=== EXERCISE TEXT ===

Similar to how the wine industry uses different pinot noir clones to ensure that every vine and grape will perform in the same way, Ruskey believes that’s where the coffee industry is headed. He wants Frinj to lead the way, not just referring to it as a coffee company but as an “agricultural technology company” that’s able to support breeding programs and diversify a very narrow genetic pool, by crop standards.
“We have these complex elements homing in on the coffee world,” he goes on, citing climate changes and mutating pests, like coffee leaf rust, causing five-generation farmers to question if they can continue working with the same few plant varieties. “A lot of the science demand is coming to us.”
But of utmost importance throughout Frinj’s research and its education (it recently partnered with the Coffee Quality Institute to help develop international coffee standards and qualify tasters, as well as partnered with UCD to offer a coffee production class, which is currently the most popular on campus) is that the company remains farmer-first. Always. In order to make the best coffee in the world, the farmer needs to be supported to grow it.
“The majority of our investors are farmers,” Ruskey emphasizes, dispelling the stereotype that as California coffee, he’s only producing for the affluent. “I’m always [asking], ‘What’s the best for the farmer?’ We have a special pay process for the farmer, great plant materials for the farmer…Ultimately, the goal is to get the best return to the farmers so farmers in California have a viable crop.”
Fundamentally, the coffee story is a crop story, something so far removed from many of today’s consumers. Admittedly, it’s a lot harder to get a sense for a green, leafy, cherry-producing tree when your morning coffee comes from a can next to the cookie aisle. That’s the blessing of California, known land of evergreen produce and sun. However, with its privilege comes its burden, and to recondition the consumer through “California-grown coffee” is no quick task.
“In California we now have the ability to change the way we introduce coffee, an approach that goes right to the consumer,” says Ruskey. “When a person actually sees how much darn work it is to make a cup of coffee, they are going to go, ‘Holy cow.’ At least twenty human hands have touched your coffee by the time it gets to your mouth. There is no other crop like that.”
One of his goals in the next two to three years is to begin operating Frinj like a winery, a place where people can taste and experience the farmers, their farms, and their region of coffee. With forty-two farms with plants in the ground right now, and at least a dozen more farms planting in the coming months, Ruskey is hopeful that in the same way subcultures have sprouted up surrounding Californian craft beer, for example, for coffee it’s only a matter of time.
“Our goal now is to focus on developing the California coffee growing industry into a sustainable, fruitful network of growers producing some of the highest quality coffee in the world,” Mesta says. She adds that the company’s long-term goals, for now, are open, but include looking for more ways to impact the greater coffee industry, expanding into new “frinj” regions or into traditional tropical coffee growing regions, if the opportunity arises.
Before leaving the farm, Ruskey takes us out to see the coffee plants in real time. It’s a wild path lined with trees of finger limes, passionfruit and baby avocados. Suddenly, there they are. In between patches of orange poppies and with a view of the Pacific in the distance, bushy bunches of red and green cherries peek out from the core of the trees.
Invited to, I pick a red one from the rare Gesha variety and pop it into my mouth. Its tart sweetness mellows as I chew the skins and spit the slimy seeds into my hands, never to look at a coffee bean the same way again.
Frinj Coffee’s 2019 harvests will be ready as early as August, and can be purchased online at frinjcoffee.com or through select retailers, which will be announced later this summer.

=== LISTED RECORDS ===

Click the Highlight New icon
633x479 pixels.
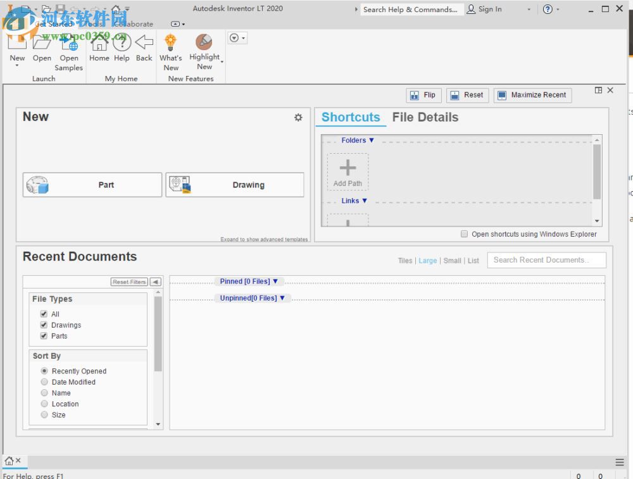point(204,42)
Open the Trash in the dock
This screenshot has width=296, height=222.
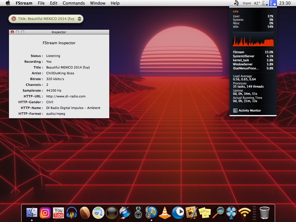264,213
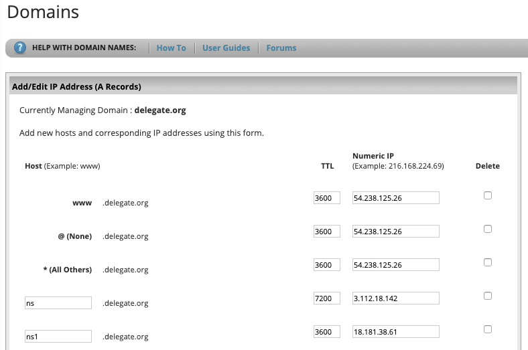Click the Numeric IP field for www
The image size is (528, 350).
[x=395, y=198]
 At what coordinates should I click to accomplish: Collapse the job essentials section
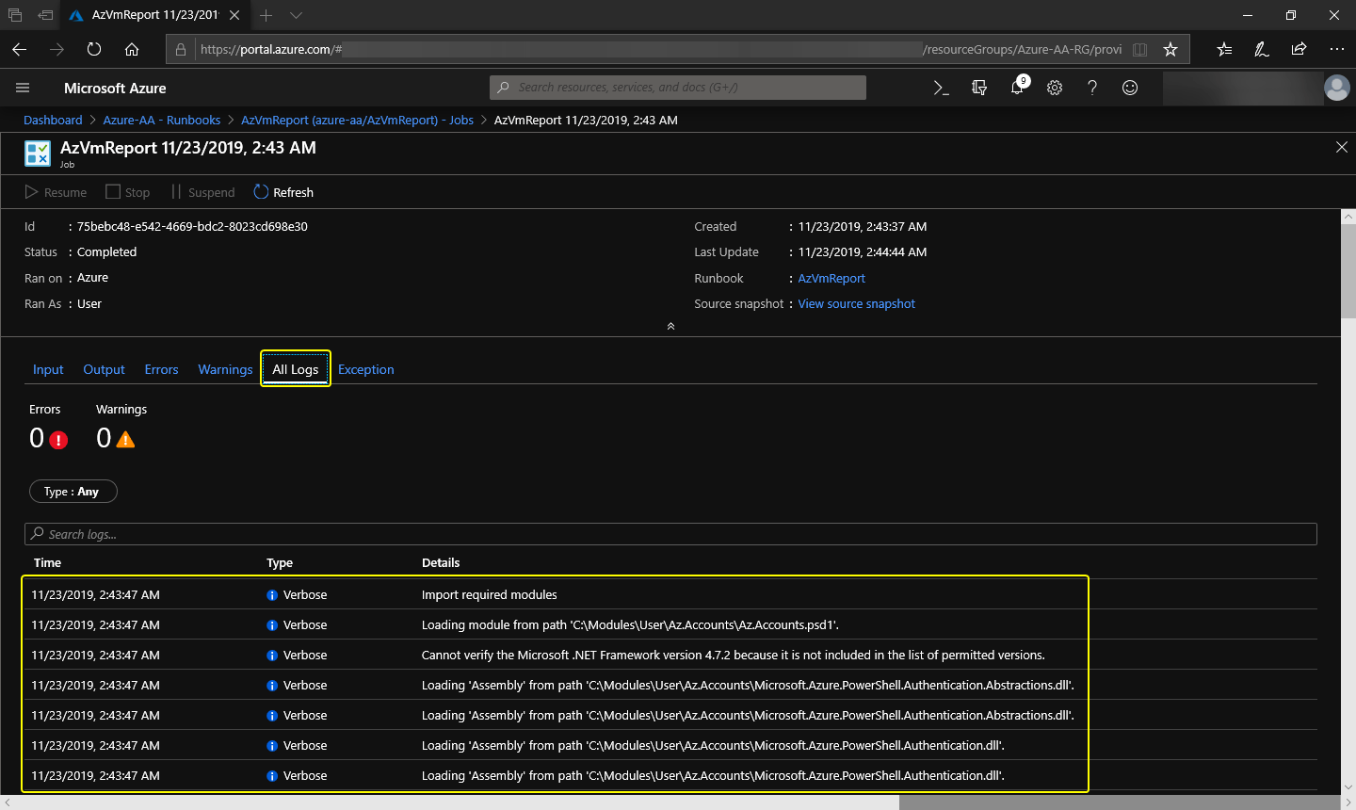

===

### WHAT TO PRODUCE
Copy the passage of the California coffee text word for word, from "Before leaving the" to "same way again.". Nothing in the items is needed here.

### ANSWER SPACE
Before leaving the farm, Ruskey takes us out to see the coffee plants in real time. It’s a wild path lined with trees of finger limes, passionfruit and baby avocados. Suddenly, there they are. In between patches of orange poppies and with a view of the Pacific in the distance, bushy bunches of red and green cherries peek out from the core of the trees.
Invited to, I pick a red one from the rare Gesha variety and pop it into my mouth. Its tart sweetness mellows as I chew the skins and spit the slimy seeds into my hands, never to look at a coffee bean the same way again.